Interesting article ("Regents hear student and parent complaints about tuition increases" in Friday's Empire), however the one quote regarding the University of Alaska Fairbanks student who was forced to take on a Safeway job after leaving journalism studies seems to be a misleading choice of quotes based on the specific and unique state of that particular career.
The number of journalism jobs has been on the decline since I received my degree 14 years ago, whereas a student who focuses studies on nursing, for example, would likely find much more success. I don't regret focusing my studies in journalism, but even then I knew it wasn't the most reliable degree in terms of income and job opportunities. In the course of the past recent years specifically, I have seen many newspaper friends across the nation face severe cuts or lost jobs due to the decline in the newspaper industry. It was no secret in the J-school even back then that newspapers were a struggling industry and needed to make radical changes in order to weather the influence of the Internet and the changing way consumers received information.
I worked at my school newspaper but pay was paltry and I had to also work as a nanny and spend summers working long hours on the slimeline in Ketchikan to make up for it. I knew then living on that income alone was not feasible. I also knew I'd have to rely heavily on student loans, which I did, and pay for them myself, which I did. In this regard, that specific example seems to sway the balance of the story in a direction that isn't entirely accurate.
Generally I find that potential college students and their families panic with the doom and gloom scenario of tuition rates but rarely do I hear details about current student loan options.
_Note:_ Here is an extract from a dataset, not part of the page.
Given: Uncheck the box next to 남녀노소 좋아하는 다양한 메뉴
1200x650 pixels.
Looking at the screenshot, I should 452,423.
I photograph high school seniors and many don't seem to consider student loans as an option. I wonder why. Unless student loan offers have changed drastically since my academic career it should be a viable option and part of the strategy one considers when they focus on their career goals. I've always understood it to be one of the rare 'good debts' that doesn't count against you on a credit record, which means it doesn't affect your ability to obtain other debt like a mortgage or car loan for example. You also don't pay on the loans until you finish your degree or quit school.
It is a risk but one many people are willing to take to gain a valuable degree. I know having an investment in my education certainly helped me hold accountability in terms of maintaining my grade point average and seeking out academic scholarships and more job experience for my resume. I expect (partly based on my career choice) my three children may have to seek some of the same resources to supplement their education. I wish it wasn't necessary, but accept the fact it may be one of their only options, knowing how costly higher education can be. I hope I can reassure them, as my parents did, that a carefully chosen field of study is worth the investment if the student loan options are still available.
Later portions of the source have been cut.